Your model's output doesn't depend only on your request. It depends on how many other people's requests happened to be in the batch with yours.
The real culprit: your output depends on the other tenants
The actual cause is something they name precisely: a lack of batch invariance. A production inference server doesn't run your request alone. It continuously groups incoming requests into batches and runs them together for throughput. The numerical result of the core kernels — the matrix multiplications, the attention computation, the RMSNorm — depends on how big that batch is, because the batch size changes the internal reduction strategy and therefore the order in which floating-point numbers get added.
And the batch size is set by load. How many other users are hitting the endpoint in the same tens of milliseconds is, from your seat, pure noise. So the chain runs: other people's traffic → the server's batch size → the kernel's reduction order → tiny shifts in your logits → a flipped argmax on a close call → a different token → a different completion. The randomness was never in your prompt. It leaked in from the tenants you can't see.
This reframes the whole problem. Nondeterminism stops being an inevitable property of floating-point hardware and becomes a kernel-engineering choice. Thinking Machines wrote batch-invariant versions of the three offending kernels — ones whose reduction order is fixed no matter the batch size — and re-ran the experiment. All 1,000 completions came back identical. They open-sourced the kernels with a vLLM integration. Bitwise reproducibility on shared serving infrastructure turns out to be achievable; it just costs some throughput, and nobody had bothered to pay for it.
Why temperature 0 and seeds don't rescue you
Greedy decoding doesn't help because the failure is upstream of the sampler. Temperature 0 faithfully takes the argmax — but when the top two logits differ by a hair, a sub-percent numeric perturbation is enough to swap their order. That's the mechanism behind the divergence at token 103: everything is identical until the first near-tie, and then the paths separate for good.
Seeds are the next thing people reach for, and the hosted APIs are honest about their limits if you read the docs. OpenAI's own guidance says a seed makes the system "make a best effort to sample deterministically" and that "determinism is not guaranteed," directing you to the system_fingerprint field to detect when the backend configuration changes underneath you. It goes further: outputs can differ even when the seed and the fingerprint both match. On a shared endpoint you cannot pin the batch size, so a seed buys you "usually the same," not "always the same."

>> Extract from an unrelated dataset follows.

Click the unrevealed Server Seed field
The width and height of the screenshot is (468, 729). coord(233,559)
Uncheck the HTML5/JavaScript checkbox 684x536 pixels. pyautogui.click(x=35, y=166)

Why an agent builder should care
For a chat feature, "usually the same" is fine. Two places it is not:
- Evals. If a benchmark run isn't reproducible, you can't tell a real regression from sampling noise, and a flaky test that fails one run in fifty erodes trust in the whole suite. This compounds with the rest of your evaluation harness.
- Reinforcement learning. This is the one Thinking Machines leads with, and it's the least obvious. RL fine-tuning assumes the model that generated a sample and the model that trains on it compute the same numbers. If inference and training use different kernels — different batch sizes, different reduction orders — your "on-policy" rollouts are subtly off-policy, and the optimization quietly degrades. Reproducible inference isn't a nicety there; it's a correctness requirement for the training loop.
So the practical posture: for product work, set temperature 0, pin a seed and the model version, hold parameters constant, and log system_fingerprint so you notice drift. For anything that demands bitwise agreement — rigorous evals, RL — accept that the hosted API can't give it to you, and reach for self-hosted batch-invariant kernels. The useful mental correction is to stop treating nondeterminism as physics. It's a property of how the server batches you with strangers, and that, it turns out, is fixable.